*Task goal*:
Look for the line with "At what coordinates" in the data below, then reproduce word for word that line and every line after it. Leave out all pictures and add nothing.

Stored items
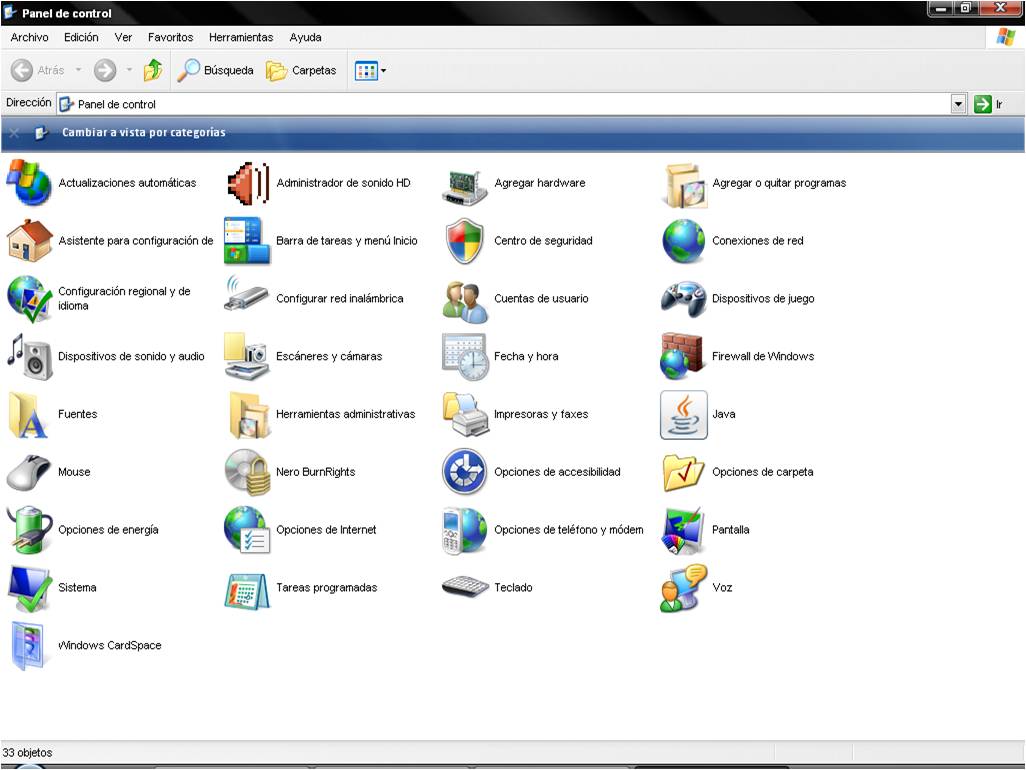The image size is (1026, 770).
Task: Click the Dirección address field
Action: [500, 104]
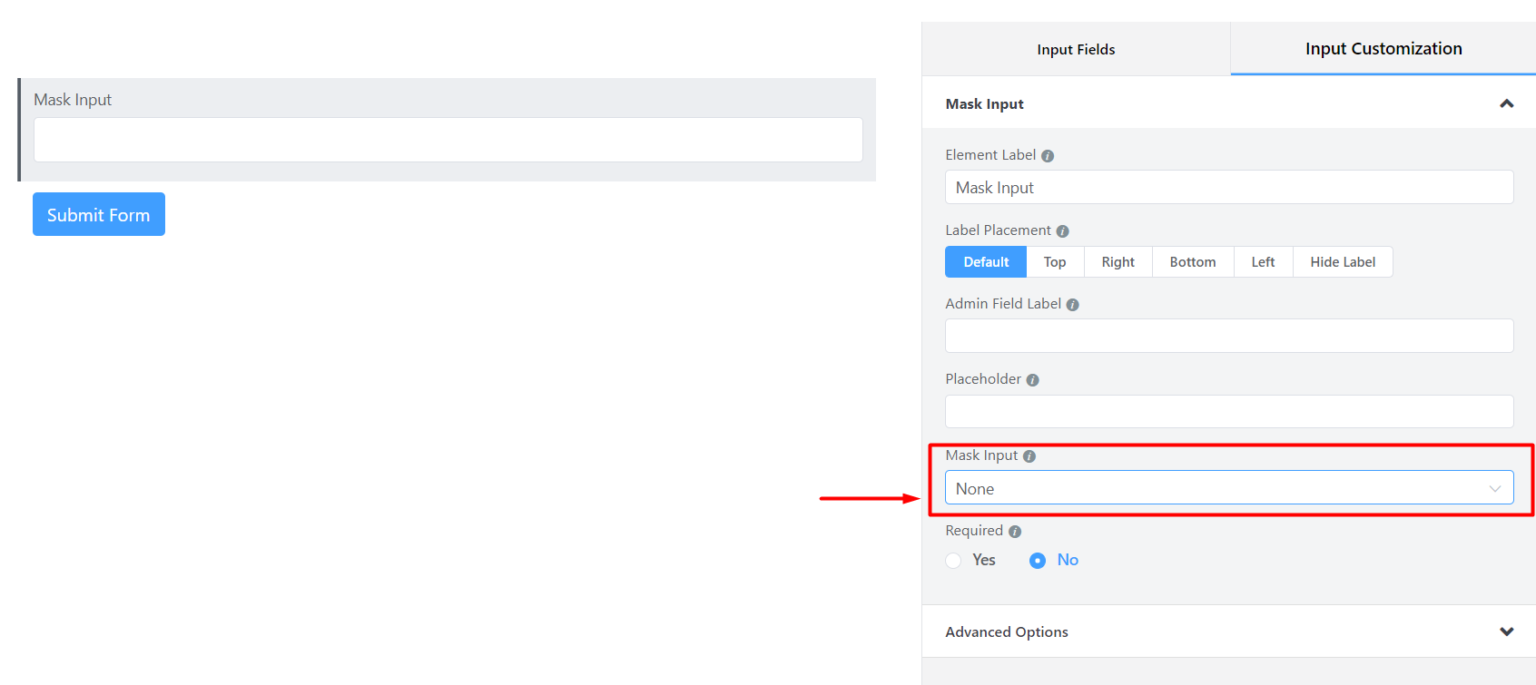
Task: Click the Submit Form button
Action: pos(98,213)
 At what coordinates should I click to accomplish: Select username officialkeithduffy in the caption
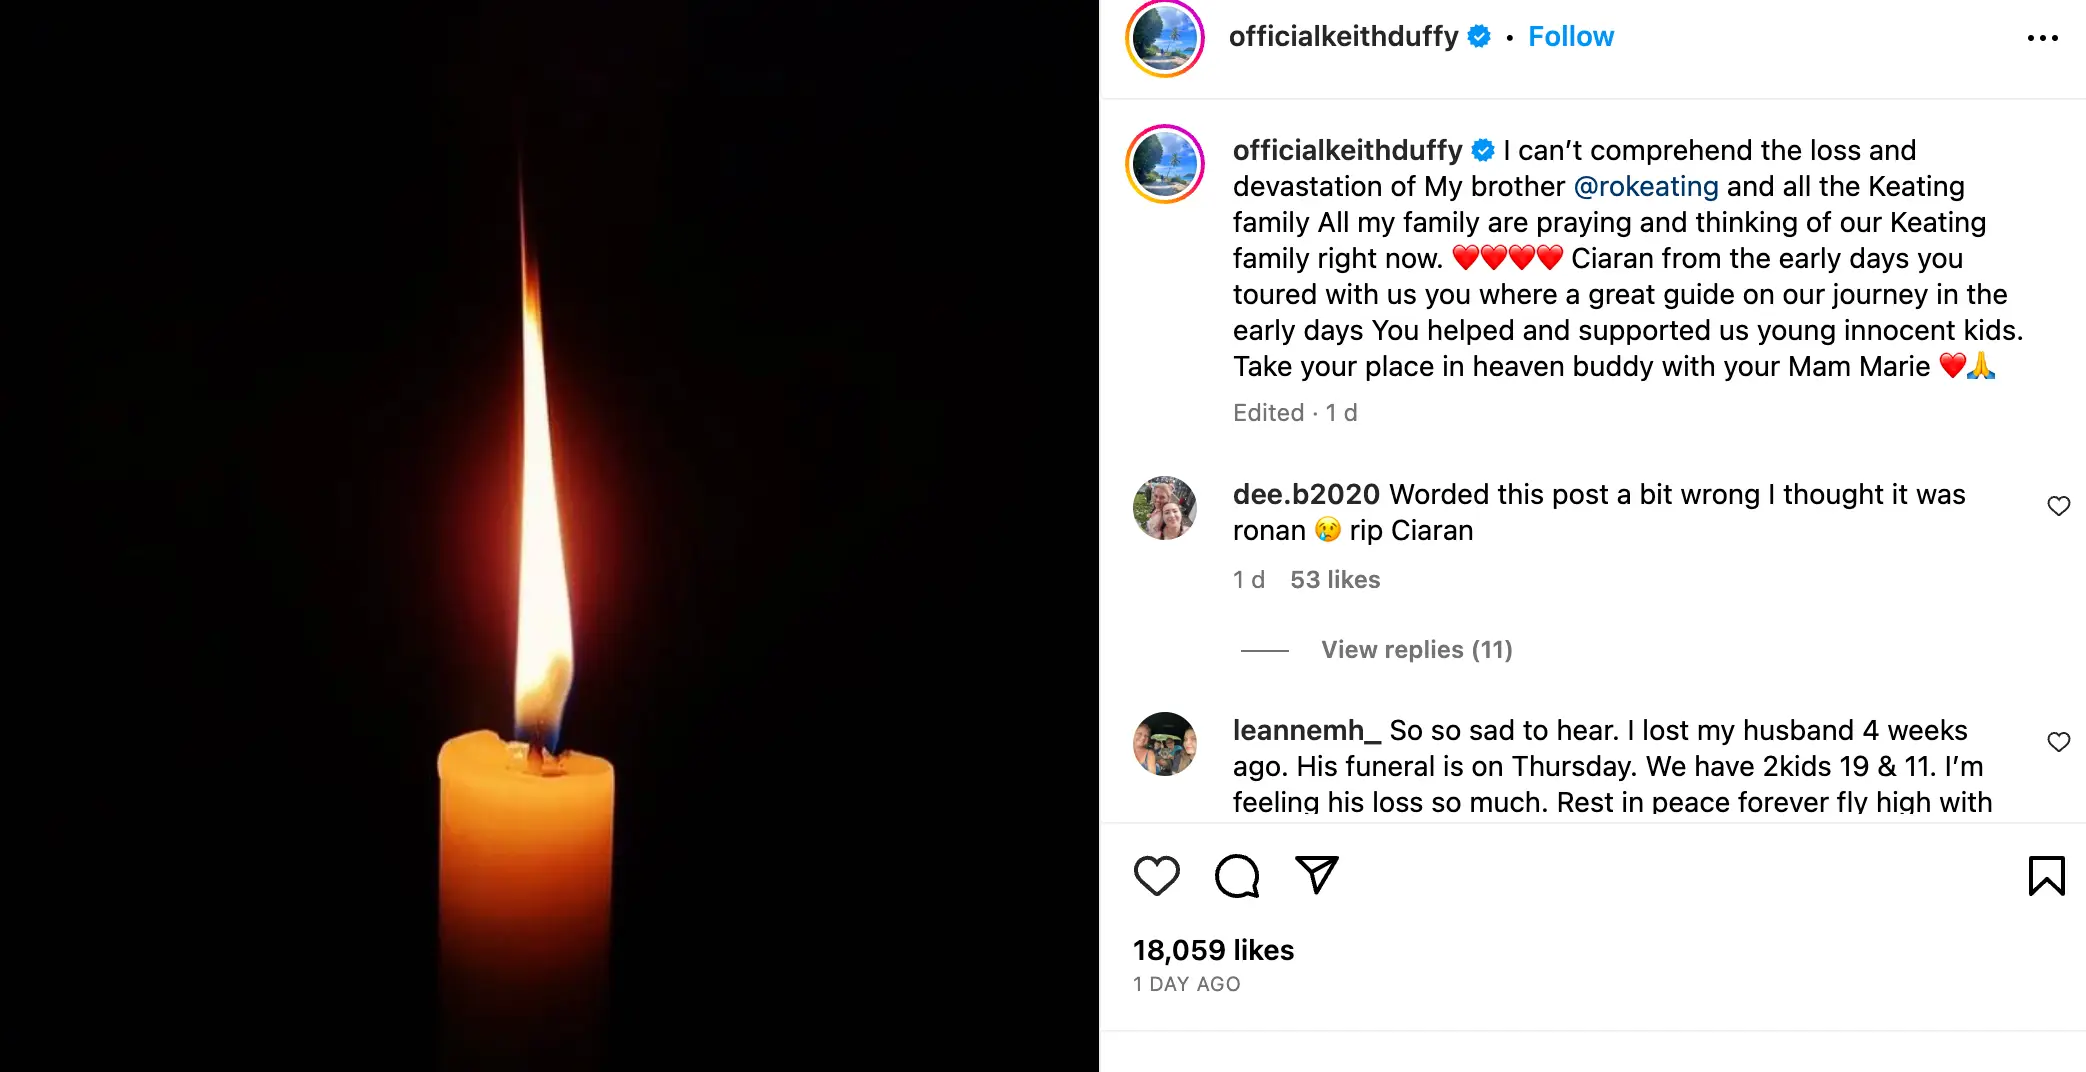(x=1344, y=150)
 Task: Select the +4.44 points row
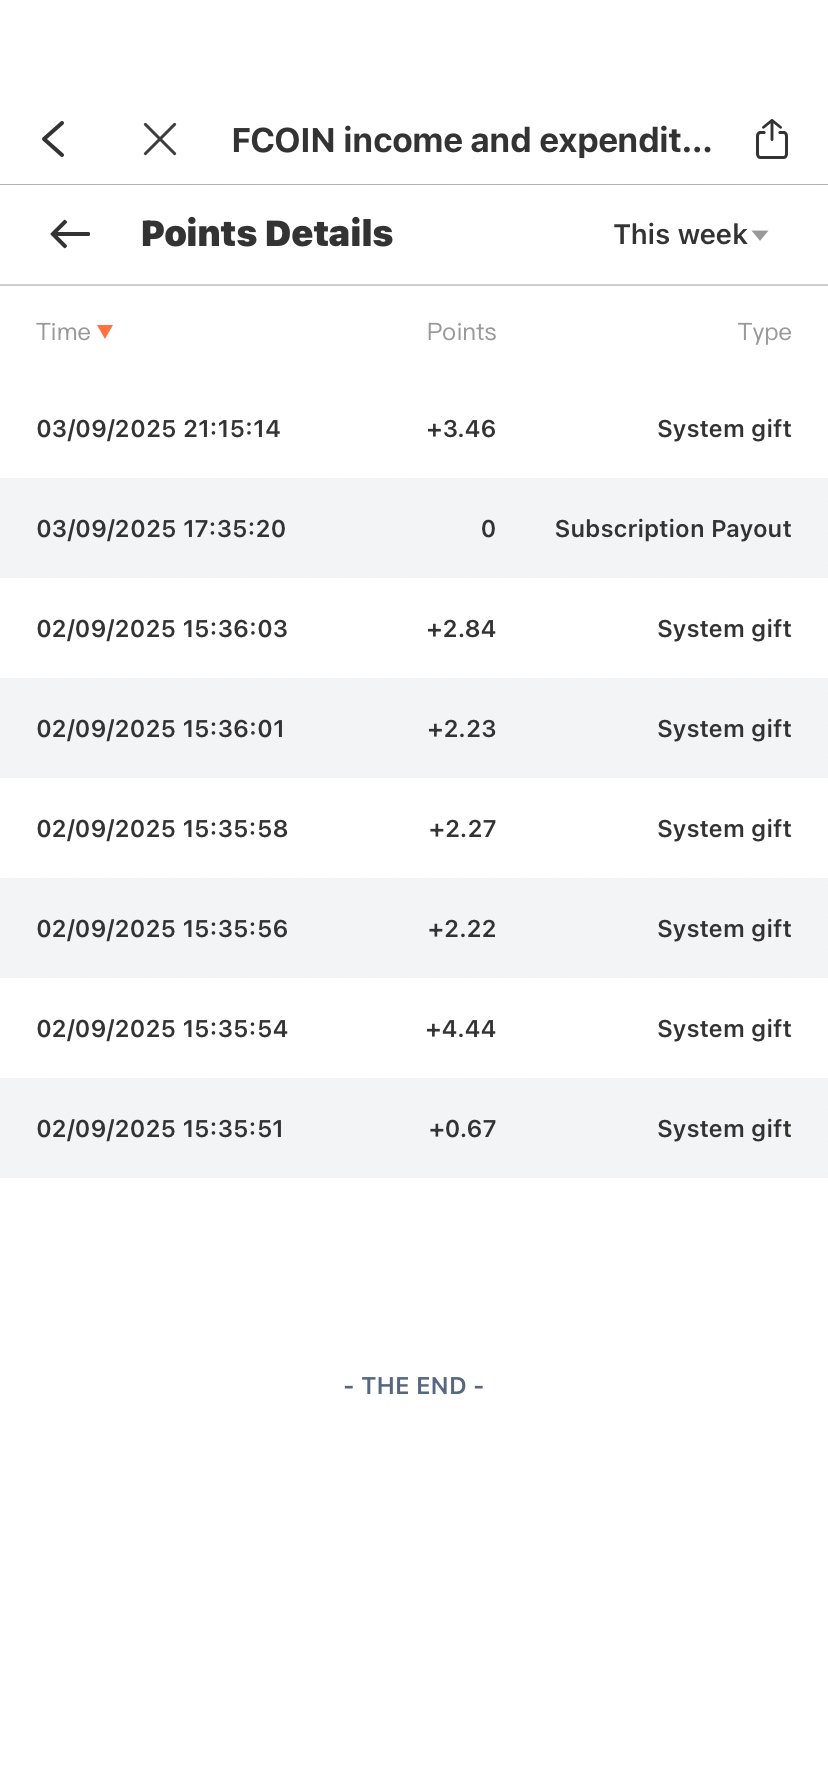(414, 1028)
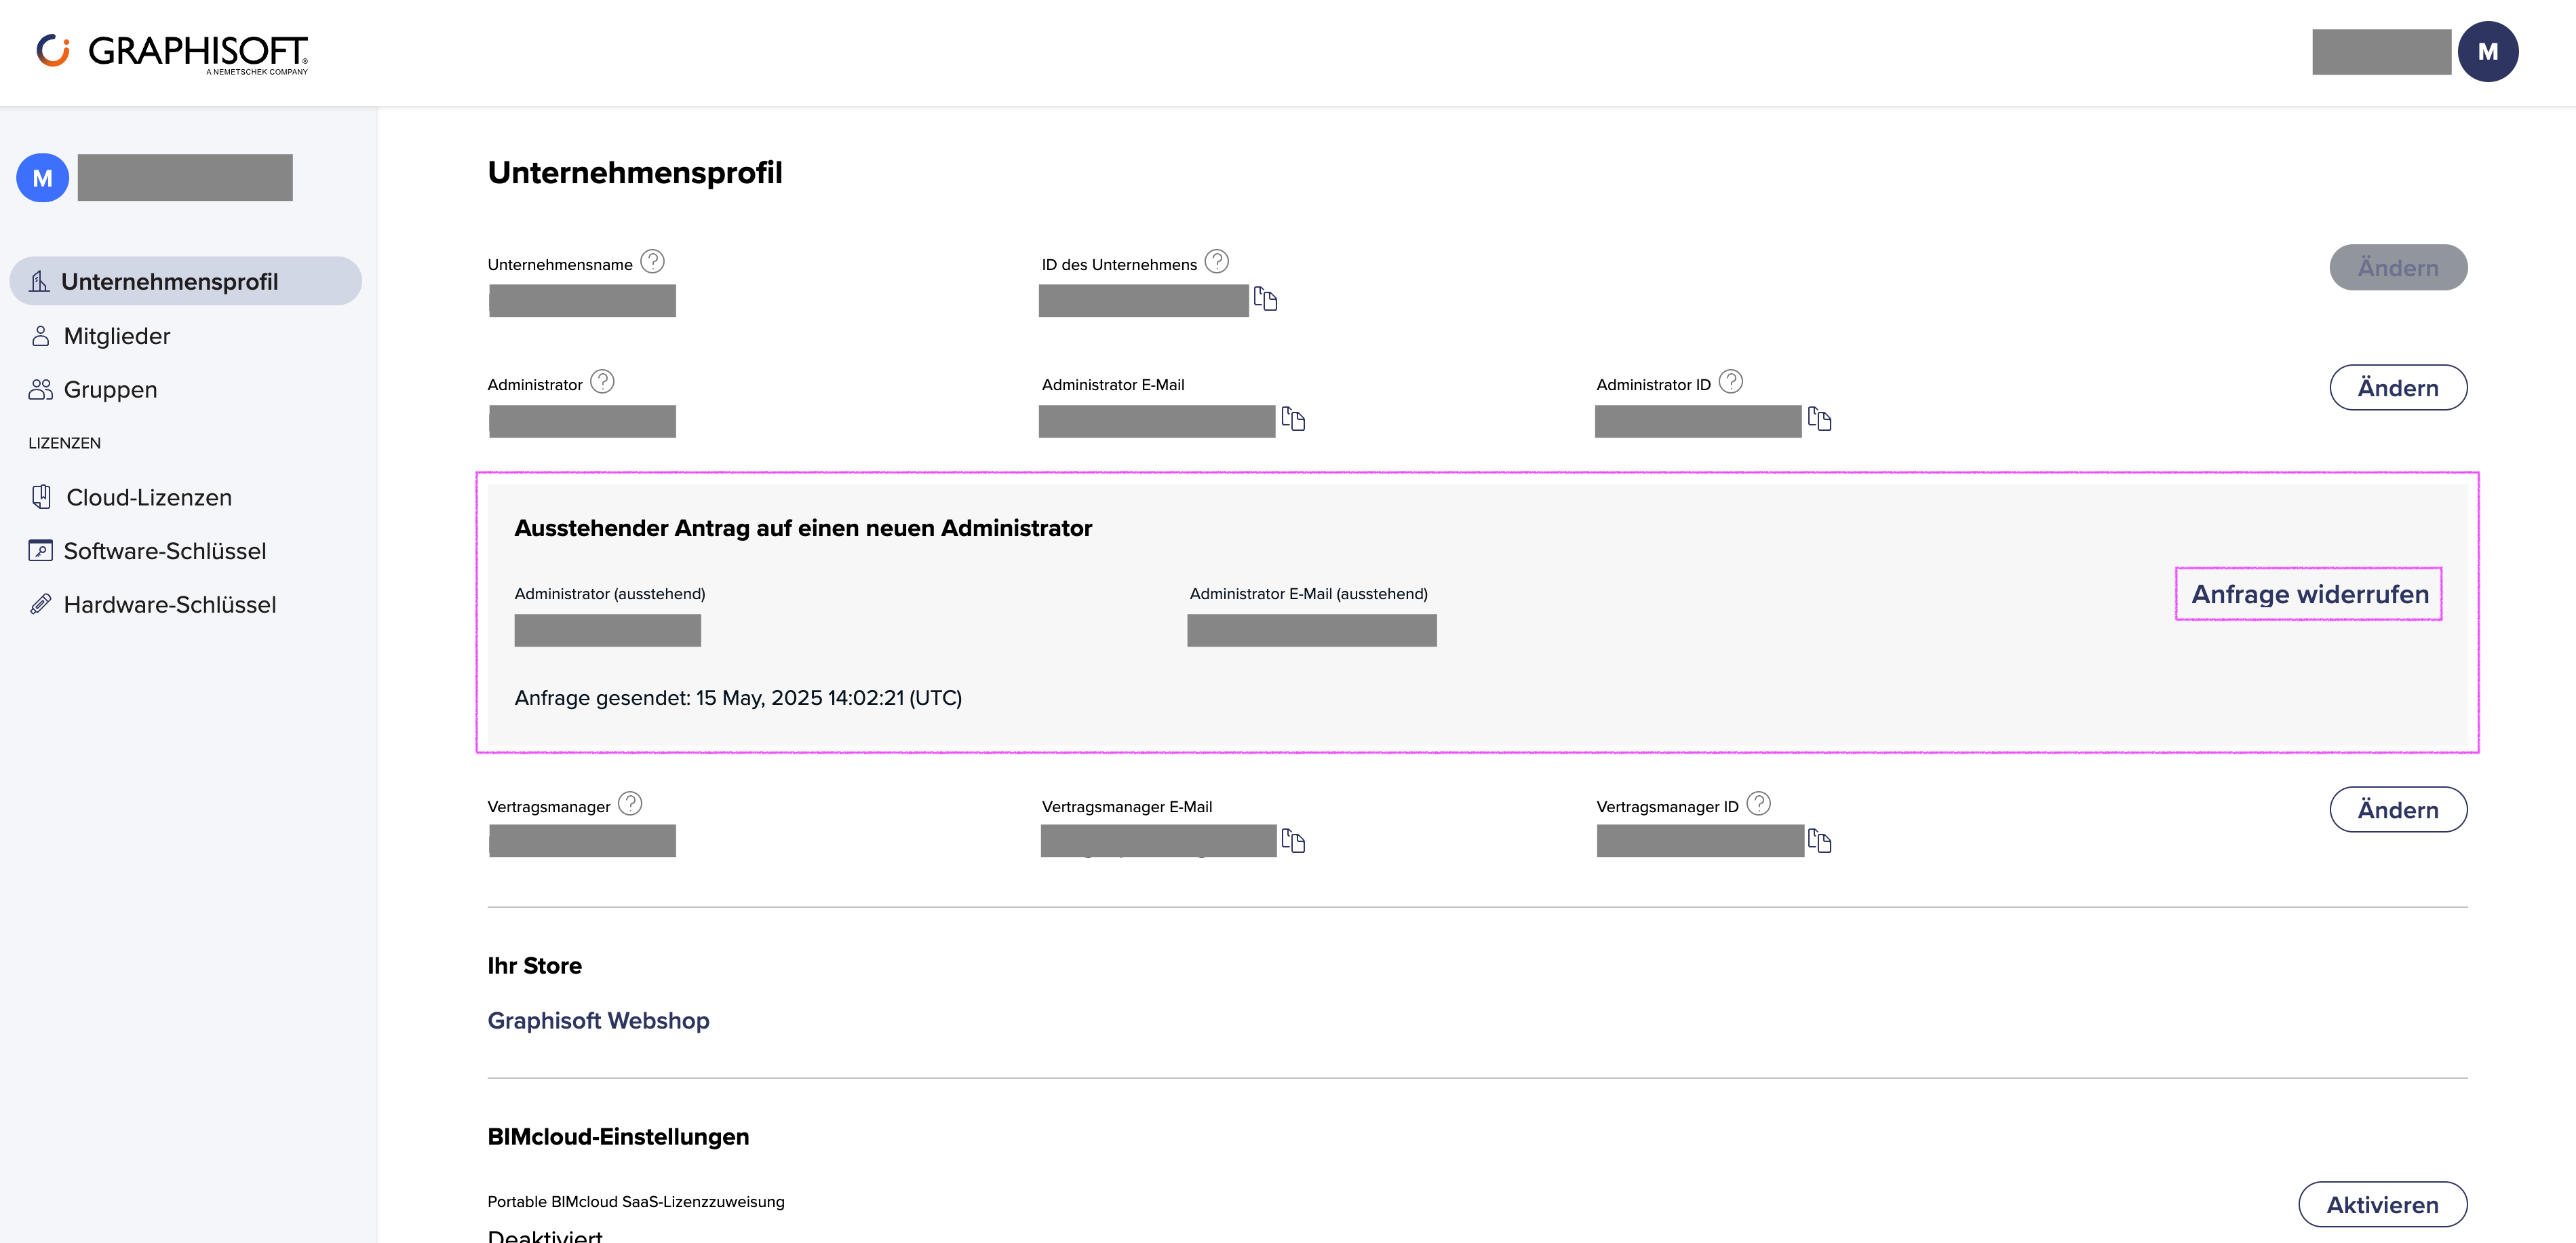
Task: Show help for Unternehmensname
Action: [x=652, y=262]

*Written reply*:
 At what coordinates should I click to accomplish: Select username officialkeithduffy in the caption
(x=1344, y=150)
 Task: Select the +4.44 points row
(414, 1028)
Task: Show help for Unternehmensname
Action: [x=652, y=262]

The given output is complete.